» ZIEL DER AUFGABE: Zähle alle Personen auf, die auf der folgenden Seite mit Namen genannt werden.

» SEITE:
+===+

SCHWARZER STREIT

„Sexarbeiter und Huren haben mein Leben bunter gemacht und bereichert“

Von Bernd Aretz
Bernd Aretz (Foto: Thomas Schwarz)
Bernd Aretz bricht eine Lanze für anschaffende Männer und Frauen (Foto: Thomas Schwarz)

Im November 2013 initiierte „Emma“-Herausgeberin Alice Schwarzer den „Appell gegen Prostitution“. Bernd Aretz lässt seine Begegnungen mit Menschen in der Sexarbeit Revue passieren und begründet, weshalb ein Verbot der Prostitution aus seiner Sicht verfehlt wäre.

Es ist schon merkwürdig. Wenn ich den Filter „Prostitution“ auf mein Leben lege, scheint dieses Thema fast meine ganze Biografie zu durchziehen. Ich rede jetzt nicht über jene Fälle, wo beruflich durch Kompromisse die Grenze zur Verkäuflichkeit überschritten wird, indem man vielleicht Zugeständnisse bei der Kleidung oder im Gespräch macht – um welcher Vorteile willen auch immer. Hier geht es um Sexarbeit.

„Meine erste Begegnung mit dem verruchten Milieu hatte ich mit 17“

Meine Großmutter redete immer nur über „Brigitte, die Hure“, wenn sie ihre reizende Schwester meinte, nur weil diese in der Besatzungszeit intime Beziehungen zu mehreren Offizieren der Aachener Besatzungsmacht unterhalten haben soll, um problemlos in deren Wagen für ihre Rösterei Kaffee aus den Niederlanden nach Deutschland schmuggeln zu können. Aber das war ja eigentlich fast noch dem Privatbereich zuzuordnen. Das war wie manche Ehe, die eher unter Versorgungsgesichtspunkten denn aus Lüsternheit oder tiefer Zuneigung geschlossen wurde. Die sexualkundliche Literatur des ausgehenden 19. Jahrhunderts ist voll der Beispiele zur Grauzone zwischen Ehe und Prostitution.

Auch Ehen werden oft des Geldes wegen und nicht aus Liebe geschlossen (Foto: Benjamin Klack, pixelio.de
Aus ideologischer Sicht darf es keinen Sex gegen Geld geben (Foto: Benjamin Klack, pixelio.de

Meine erste Begegnung mit dem verruchten Milieu hatte ich mit 17. Der Vater meiner Freundin war nämlich in der Sprache meiner Mutter Mädchenhändler, in der Berufssprache Künstlervermittler. Er nahm uns mit in eine Nachtbar, in der die Schönheits- und Entkleidungskünstlerinnen zwischen den Auftritten natürlich auch an unseren Tisch kamen und gar artig mit uns Jugendlichen plauderten.

+===+

» BEREITGESTELLTES MATERIAL:

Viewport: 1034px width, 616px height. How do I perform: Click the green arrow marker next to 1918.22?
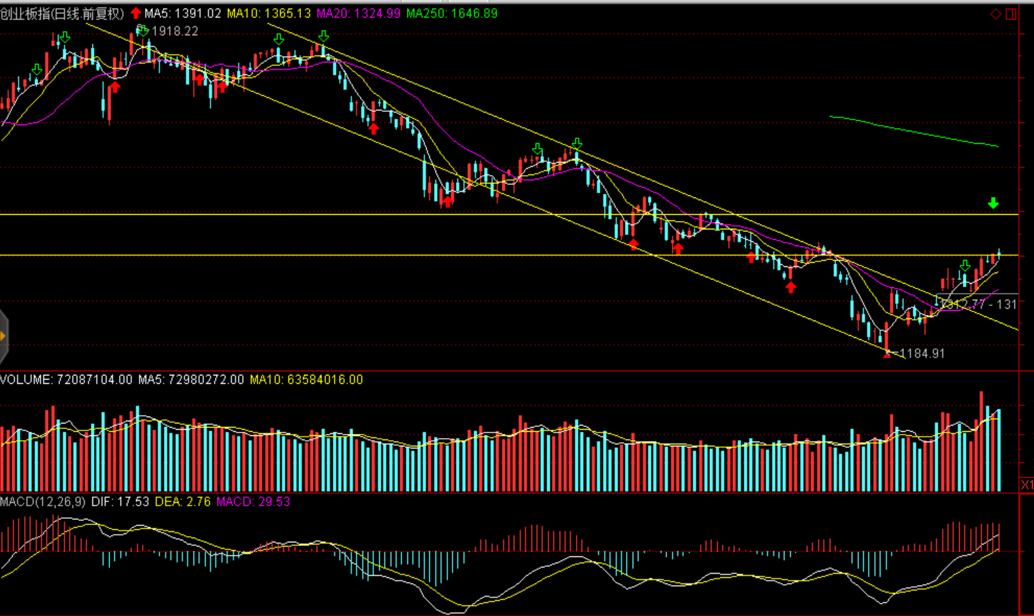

+===+

» LÖSUNG: Bernd Aretz, Thomas Schwarz, Alice Schwarzer, Brigitte, Benjamin Klack